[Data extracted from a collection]
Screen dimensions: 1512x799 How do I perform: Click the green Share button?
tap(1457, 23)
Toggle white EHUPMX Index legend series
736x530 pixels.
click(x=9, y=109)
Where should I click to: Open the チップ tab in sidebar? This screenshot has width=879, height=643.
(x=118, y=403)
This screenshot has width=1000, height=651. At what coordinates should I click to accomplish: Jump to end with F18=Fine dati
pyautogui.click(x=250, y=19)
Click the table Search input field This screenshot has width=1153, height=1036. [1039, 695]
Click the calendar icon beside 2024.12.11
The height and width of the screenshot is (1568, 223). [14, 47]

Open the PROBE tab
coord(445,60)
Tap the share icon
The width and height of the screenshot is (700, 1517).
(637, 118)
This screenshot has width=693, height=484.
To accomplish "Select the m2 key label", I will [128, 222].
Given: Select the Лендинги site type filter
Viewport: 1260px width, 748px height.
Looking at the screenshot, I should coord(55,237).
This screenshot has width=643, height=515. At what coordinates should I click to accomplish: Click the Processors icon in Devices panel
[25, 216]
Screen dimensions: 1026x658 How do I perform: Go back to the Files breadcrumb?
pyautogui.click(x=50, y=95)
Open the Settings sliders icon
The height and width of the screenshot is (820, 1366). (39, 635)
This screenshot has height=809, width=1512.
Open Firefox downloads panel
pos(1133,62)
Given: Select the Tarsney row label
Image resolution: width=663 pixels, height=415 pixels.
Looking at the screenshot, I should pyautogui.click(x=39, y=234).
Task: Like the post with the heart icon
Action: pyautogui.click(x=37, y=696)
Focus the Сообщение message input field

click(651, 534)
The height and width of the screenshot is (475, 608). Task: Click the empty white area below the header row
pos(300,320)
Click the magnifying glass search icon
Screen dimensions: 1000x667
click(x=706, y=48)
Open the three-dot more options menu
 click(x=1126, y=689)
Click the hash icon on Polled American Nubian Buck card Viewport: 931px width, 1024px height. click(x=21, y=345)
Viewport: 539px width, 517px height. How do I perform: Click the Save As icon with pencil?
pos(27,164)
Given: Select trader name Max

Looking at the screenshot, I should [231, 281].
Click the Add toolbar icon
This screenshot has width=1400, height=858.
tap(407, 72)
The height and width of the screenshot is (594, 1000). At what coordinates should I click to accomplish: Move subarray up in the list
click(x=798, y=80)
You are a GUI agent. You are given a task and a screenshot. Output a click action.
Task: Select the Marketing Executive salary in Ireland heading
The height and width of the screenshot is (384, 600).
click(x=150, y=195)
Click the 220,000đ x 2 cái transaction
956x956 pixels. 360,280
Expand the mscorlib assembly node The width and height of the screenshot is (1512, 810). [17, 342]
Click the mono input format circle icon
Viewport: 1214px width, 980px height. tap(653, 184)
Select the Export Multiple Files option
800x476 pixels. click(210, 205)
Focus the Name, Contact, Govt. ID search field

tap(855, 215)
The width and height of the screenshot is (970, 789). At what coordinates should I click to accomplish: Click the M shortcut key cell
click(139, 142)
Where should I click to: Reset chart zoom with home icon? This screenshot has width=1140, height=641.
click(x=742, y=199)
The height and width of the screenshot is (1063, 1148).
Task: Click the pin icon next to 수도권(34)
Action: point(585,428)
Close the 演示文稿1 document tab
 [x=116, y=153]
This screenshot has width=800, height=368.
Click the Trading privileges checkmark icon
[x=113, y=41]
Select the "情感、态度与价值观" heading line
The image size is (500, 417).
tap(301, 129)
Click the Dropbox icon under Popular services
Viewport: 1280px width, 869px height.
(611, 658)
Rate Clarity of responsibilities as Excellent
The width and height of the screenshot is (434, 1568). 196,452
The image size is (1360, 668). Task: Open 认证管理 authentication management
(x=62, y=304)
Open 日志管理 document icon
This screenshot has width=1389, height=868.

◆ Exercise brief
What you return must be the lines above that run from the line with "Given: Select trader name Max" to the line with "Expand the mscorlib", inclusive, each copied exactly.

◆ Expected answer
Given: Select trader name Max

Looking at the screenshot, I should [231, 281].
Click the Add toolbar icon
This screenshot has width=1400, height=858.
tap(407, 72)
The height and width of the screenshot is (594, 1000). At what coordinates should I click to accomplish: Move subarray up in the list
click(x=798, y=80)
You are a GUI agent. You are given a task and a screenshot. Output a click action.
Task: Select the Marketing Executive salary in Ireland heading
The height and width of the screenshot is (384, 600).
click(x=150, y=195)
Click the 220,000đ x 2 cái transaction
956x956 pixels. 360,280
Expand the mscorlib assembly node The width and height of the screenshot is (1512, 810). [17, 342]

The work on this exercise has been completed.